How the Platypus Built an Arch

One evening the platypus was in his workshop tinkering with a new piece of code. As the evening wore on and the code grew the platypus started to think about the code’s future. Who would use it? Where would it live? He knew that only he would use the code, it was just a silly personal project after all, but to his dismay he did not know where it could live. The clouds were where most code lived, but the clouds were expensive and far away, it didn’t make sense for this code to live there. “What if there was a small cloud,” he thought, “close to home, that was cheap (like the budgie)?” Well, then the code could live in a cloud.

The platypus knew that even his small cloud would have to be high up. Looking around the workshop the platypus spotted an old tower, but the tower didn’t have any structure. There was nothing the platypus could put the pieces of a cloud on.

“I will build an arch on the tower,” the platypus thought, “then the cloud can sit on the arch.”


For this arch the platypus built two partitions one to boot, one to run. Boot was small, and fat. The one to run, the Root, was big and extendable.

parted /dev/sdx
mkpart primary fat32 1MiB 513MiB
mkpart primary ext4 513MiB 100%

It may also be necessary to explicitly format the partitions. mkfs.vfat -F 32 /dev/sdxx and mkfs.ext4 /dev/sdxy should do it. Installing dosfstools might be required for mkfs.vfat.


Starting work, the platypus placed the Root of the new arch on his workbench. Which was also an arch.

sudo mount /dev/sdxx /mnt

The Boot was placed on top of the Root.

sudo mkdir /mnt/boot
sudo mount /dev/sdxy /mnt/boot


Then the platypus got out all of his arch building tools.

pacman -S arch-install-scripts

One tool, pacstrap, allowed the platypus to put more structure into the new arch.

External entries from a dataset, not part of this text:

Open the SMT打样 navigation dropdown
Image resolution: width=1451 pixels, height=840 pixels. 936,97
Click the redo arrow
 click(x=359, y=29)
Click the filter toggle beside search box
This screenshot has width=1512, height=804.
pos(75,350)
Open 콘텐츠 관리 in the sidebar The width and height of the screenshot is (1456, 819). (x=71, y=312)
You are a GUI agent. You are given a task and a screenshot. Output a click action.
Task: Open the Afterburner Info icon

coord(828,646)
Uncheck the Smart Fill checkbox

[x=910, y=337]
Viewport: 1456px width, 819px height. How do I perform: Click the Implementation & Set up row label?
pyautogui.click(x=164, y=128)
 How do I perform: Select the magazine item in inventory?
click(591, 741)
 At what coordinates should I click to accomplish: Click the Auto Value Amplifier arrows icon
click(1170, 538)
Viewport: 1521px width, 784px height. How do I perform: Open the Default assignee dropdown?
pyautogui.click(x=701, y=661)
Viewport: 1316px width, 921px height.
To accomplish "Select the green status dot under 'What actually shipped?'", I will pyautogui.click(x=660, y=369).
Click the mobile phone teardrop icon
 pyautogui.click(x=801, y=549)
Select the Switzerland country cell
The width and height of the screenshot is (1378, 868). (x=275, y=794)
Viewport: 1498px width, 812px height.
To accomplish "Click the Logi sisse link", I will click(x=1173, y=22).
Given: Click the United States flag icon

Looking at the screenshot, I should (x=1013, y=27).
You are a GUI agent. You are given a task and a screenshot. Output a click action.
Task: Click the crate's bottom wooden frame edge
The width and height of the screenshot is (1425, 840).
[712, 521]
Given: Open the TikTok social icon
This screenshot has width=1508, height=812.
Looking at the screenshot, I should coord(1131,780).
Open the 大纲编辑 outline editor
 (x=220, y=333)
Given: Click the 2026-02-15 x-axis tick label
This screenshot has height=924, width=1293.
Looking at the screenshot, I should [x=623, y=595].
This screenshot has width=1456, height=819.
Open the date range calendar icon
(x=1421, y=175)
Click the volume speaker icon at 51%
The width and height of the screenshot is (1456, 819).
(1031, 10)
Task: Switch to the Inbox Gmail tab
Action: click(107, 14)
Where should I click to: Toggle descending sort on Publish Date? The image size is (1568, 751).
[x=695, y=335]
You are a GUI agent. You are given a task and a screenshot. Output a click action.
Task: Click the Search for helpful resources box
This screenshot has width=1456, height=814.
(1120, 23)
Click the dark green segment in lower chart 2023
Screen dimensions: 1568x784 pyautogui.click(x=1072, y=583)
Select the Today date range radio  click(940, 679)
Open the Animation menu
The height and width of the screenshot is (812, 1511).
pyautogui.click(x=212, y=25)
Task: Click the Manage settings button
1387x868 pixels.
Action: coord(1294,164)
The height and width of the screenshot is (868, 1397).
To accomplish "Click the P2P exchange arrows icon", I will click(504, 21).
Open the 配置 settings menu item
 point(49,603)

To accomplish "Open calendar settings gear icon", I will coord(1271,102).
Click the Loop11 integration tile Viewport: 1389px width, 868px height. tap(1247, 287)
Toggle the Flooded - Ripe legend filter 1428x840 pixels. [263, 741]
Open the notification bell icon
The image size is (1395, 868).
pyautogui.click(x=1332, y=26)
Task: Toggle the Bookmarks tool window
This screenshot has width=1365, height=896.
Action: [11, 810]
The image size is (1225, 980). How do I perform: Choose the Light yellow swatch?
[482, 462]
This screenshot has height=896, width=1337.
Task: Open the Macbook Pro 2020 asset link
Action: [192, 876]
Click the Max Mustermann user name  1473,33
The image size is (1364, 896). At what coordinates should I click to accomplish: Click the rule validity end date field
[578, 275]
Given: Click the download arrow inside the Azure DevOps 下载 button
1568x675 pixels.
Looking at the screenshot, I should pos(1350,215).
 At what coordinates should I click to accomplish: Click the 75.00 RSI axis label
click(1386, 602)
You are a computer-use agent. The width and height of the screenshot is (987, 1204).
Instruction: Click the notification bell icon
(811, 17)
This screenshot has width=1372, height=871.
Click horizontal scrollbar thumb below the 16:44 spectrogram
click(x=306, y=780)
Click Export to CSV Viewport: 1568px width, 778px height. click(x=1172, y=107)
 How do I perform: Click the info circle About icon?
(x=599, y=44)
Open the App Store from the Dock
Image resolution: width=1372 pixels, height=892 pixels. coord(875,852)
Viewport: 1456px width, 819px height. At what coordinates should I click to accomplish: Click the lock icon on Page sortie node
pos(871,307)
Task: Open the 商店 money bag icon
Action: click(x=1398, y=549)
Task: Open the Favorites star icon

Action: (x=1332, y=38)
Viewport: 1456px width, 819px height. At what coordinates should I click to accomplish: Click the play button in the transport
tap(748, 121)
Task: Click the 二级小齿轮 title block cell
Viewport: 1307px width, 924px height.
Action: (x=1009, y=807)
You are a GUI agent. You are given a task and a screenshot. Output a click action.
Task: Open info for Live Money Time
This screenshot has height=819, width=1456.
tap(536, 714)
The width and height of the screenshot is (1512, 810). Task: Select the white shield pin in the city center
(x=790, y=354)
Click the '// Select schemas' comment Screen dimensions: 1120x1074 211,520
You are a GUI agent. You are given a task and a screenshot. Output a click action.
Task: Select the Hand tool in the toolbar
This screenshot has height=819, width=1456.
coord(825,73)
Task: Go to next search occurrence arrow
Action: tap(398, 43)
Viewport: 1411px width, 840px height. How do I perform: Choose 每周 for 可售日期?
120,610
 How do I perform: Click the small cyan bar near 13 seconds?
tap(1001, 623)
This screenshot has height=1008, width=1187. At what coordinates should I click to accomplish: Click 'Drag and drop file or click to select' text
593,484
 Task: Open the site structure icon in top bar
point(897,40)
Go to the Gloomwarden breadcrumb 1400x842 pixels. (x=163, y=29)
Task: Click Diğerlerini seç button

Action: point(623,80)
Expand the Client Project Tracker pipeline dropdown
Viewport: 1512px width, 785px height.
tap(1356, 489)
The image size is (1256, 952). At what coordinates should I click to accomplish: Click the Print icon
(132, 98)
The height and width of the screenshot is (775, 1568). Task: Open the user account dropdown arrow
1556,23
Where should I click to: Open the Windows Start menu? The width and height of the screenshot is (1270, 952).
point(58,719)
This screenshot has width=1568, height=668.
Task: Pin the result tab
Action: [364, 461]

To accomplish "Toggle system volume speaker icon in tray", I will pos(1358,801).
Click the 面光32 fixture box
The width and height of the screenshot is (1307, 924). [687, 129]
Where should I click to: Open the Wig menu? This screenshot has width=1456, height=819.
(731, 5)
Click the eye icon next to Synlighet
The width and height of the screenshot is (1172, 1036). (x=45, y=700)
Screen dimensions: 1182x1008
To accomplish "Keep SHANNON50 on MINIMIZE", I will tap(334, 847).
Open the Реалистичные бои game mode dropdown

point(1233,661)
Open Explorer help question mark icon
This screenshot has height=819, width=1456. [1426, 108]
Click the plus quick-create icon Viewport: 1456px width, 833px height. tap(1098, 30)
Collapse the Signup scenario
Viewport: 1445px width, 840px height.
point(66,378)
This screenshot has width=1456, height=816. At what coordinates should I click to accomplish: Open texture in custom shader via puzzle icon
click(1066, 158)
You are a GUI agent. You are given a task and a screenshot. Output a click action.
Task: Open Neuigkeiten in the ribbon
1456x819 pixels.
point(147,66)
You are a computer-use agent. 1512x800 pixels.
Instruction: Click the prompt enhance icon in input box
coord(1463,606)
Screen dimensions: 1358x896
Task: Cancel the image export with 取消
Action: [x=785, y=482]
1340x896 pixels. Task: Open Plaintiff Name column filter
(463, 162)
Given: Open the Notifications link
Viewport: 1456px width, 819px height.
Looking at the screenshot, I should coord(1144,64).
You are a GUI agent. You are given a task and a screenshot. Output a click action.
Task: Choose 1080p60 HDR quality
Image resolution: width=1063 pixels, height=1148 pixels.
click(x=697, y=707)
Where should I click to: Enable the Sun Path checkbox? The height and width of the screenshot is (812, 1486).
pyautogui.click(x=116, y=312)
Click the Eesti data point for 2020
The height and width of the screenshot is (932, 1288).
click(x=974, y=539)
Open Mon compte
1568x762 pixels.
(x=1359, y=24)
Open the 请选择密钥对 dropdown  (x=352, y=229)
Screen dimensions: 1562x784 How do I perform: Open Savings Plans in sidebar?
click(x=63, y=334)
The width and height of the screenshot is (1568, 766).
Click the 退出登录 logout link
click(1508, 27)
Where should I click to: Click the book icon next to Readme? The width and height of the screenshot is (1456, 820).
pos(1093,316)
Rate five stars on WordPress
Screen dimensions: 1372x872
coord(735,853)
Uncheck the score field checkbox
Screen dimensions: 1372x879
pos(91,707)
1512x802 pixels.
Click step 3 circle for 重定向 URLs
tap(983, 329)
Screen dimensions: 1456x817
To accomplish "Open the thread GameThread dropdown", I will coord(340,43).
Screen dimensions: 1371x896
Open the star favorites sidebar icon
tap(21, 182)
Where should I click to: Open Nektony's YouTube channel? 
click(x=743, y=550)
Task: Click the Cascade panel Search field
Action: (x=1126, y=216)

He put the base in.

pacstrap /mnt base

He wanted to be able to write on the arch.

pacstrap /mnt vim

And talk to it from afar.

pacstrap /mnt openssh

He also wanted others to be able to find the arch.

pacstrap /mnt avahi nss-mdns

Next the platypus put down some scaffolding that the arch would need to support other things once it was done.

sudo sh -c 'genfstab -U /mnt >> /mnt/etc/fstab'


Working inside the newly constructed arch

arch-chroot /mnt

The platypus set the time,

ln -sf /usr/share/zoneinfo/Region/City /etc/localtime
hwclock --systohc

set the local language,

# uncomment languages in `/etc/locale.gen`


echo LANG=en_US.UTF-8 >> /etc/locale.conf

named the arch,

echo myhostname >> /etc/hostname

and set up some minimal fortifications.


Next, knowing that he wanted to be able to reach the new arch, he made sure it was accessible

systemctl enable sshd.socket

if you need to permit root login open /etc/ssh/sshd_config, comment out PermitRootLogin without-password to allow root login with a password, then add or uncomment the line PermitRootLogin yes to allow root to login at all.

and that he could find it from a distance.

systemctl enable avahi-daemon.service


The new arch was almost ready. All that was left was to tell the new arch how to get itself started.

pacman -S syslinux gptfdisk mtools
syslinux-install_update  -i -a -m

If there are any problems finding the root device when booting check the order of the hooks. The HOOKS in /etc/mkinitcpio.conf should looks something like HOOKS="base udev block autodetect modconf filesystems keyboard fsck" note block coming before autodetect. If you make any changes run mkinitcpio -p linux to make them stick.

The platypus stepped back from his workbench. The new arch was ready.